[Start of Attachment]

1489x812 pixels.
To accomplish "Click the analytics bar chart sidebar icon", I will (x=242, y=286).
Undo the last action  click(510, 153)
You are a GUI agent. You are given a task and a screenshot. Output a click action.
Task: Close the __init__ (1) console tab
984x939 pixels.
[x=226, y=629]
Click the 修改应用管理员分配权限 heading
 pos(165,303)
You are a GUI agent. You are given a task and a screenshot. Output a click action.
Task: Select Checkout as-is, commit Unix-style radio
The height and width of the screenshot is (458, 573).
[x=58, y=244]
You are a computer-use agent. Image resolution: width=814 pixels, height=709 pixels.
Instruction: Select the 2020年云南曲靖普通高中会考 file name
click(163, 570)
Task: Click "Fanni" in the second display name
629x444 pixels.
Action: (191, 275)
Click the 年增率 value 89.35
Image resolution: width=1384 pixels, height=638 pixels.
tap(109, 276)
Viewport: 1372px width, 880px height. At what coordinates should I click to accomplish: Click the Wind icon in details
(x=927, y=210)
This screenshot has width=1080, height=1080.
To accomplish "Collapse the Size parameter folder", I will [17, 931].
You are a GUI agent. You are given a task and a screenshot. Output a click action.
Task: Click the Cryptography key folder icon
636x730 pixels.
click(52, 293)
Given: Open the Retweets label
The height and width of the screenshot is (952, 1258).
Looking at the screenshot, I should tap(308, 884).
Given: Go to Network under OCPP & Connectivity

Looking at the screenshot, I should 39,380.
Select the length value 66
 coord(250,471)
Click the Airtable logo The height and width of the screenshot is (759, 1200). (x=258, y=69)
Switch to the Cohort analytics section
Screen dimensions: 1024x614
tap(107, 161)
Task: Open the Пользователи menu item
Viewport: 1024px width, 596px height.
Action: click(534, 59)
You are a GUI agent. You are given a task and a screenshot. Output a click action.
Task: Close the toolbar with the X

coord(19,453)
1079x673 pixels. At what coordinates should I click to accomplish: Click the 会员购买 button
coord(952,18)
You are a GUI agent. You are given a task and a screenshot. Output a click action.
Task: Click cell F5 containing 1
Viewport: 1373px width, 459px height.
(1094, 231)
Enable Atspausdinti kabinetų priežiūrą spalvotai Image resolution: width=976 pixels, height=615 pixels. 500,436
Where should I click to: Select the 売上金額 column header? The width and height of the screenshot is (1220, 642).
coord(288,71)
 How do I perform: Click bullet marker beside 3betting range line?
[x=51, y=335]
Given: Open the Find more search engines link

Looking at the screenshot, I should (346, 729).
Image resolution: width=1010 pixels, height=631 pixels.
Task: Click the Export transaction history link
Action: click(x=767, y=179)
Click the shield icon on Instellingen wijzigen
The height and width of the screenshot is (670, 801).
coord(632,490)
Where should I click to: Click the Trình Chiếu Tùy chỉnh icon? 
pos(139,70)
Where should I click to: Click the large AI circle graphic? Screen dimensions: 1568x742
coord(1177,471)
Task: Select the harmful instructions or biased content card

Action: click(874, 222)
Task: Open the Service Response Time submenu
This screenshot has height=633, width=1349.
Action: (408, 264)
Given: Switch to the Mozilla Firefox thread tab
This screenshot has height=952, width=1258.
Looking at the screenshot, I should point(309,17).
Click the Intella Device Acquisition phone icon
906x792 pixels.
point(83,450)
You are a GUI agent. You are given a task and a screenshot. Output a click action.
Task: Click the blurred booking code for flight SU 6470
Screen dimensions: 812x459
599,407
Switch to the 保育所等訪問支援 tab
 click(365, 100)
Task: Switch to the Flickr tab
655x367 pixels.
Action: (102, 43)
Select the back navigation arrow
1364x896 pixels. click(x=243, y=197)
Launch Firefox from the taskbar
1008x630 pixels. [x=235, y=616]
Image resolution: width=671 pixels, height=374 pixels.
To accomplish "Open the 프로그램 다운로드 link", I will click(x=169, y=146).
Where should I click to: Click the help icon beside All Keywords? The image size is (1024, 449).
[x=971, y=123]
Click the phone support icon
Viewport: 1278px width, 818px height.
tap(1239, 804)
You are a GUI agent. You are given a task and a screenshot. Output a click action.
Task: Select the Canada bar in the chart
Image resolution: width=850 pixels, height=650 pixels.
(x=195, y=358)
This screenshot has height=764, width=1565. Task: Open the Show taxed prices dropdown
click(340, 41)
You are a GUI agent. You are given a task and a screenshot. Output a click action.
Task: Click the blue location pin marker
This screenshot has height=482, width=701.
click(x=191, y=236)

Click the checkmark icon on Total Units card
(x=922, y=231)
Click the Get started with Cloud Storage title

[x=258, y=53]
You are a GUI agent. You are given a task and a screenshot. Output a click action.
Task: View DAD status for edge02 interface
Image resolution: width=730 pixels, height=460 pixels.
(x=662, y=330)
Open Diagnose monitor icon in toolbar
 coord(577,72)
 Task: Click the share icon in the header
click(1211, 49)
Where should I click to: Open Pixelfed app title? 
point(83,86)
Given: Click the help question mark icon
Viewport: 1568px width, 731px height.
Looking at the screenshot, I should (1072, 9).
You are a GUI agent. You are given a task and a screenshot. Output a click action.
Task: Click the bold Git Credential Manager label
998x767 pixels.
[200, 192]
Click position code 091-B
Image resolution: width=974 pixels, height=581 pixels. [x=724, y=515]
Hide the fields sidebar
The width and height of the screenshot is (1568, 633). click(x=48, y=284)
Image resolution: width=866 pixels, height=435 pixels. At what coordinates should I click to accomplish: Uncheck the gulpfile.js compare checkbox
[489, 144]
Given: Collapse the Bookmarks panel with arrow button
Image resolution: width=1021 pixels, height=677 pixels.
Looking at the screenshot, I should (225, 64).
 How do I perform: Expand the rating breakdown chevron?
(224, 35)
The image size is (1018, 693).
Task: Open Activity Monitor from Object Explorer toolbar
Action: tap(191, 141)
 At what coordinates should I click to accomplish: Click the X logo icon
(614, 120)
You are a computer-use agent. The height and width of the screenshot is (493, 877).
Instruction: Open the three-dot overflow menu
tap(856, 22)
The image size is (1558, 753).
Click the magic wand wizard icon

[End of Attachment]

## Exercise details
Could you find every line in the records above that contains the word "folder" and copy it?

## Response for this exercise
To accomplish "Collapse the Size parameter folder", I will [17, 931].
Task: Click the Cryptography key folder icon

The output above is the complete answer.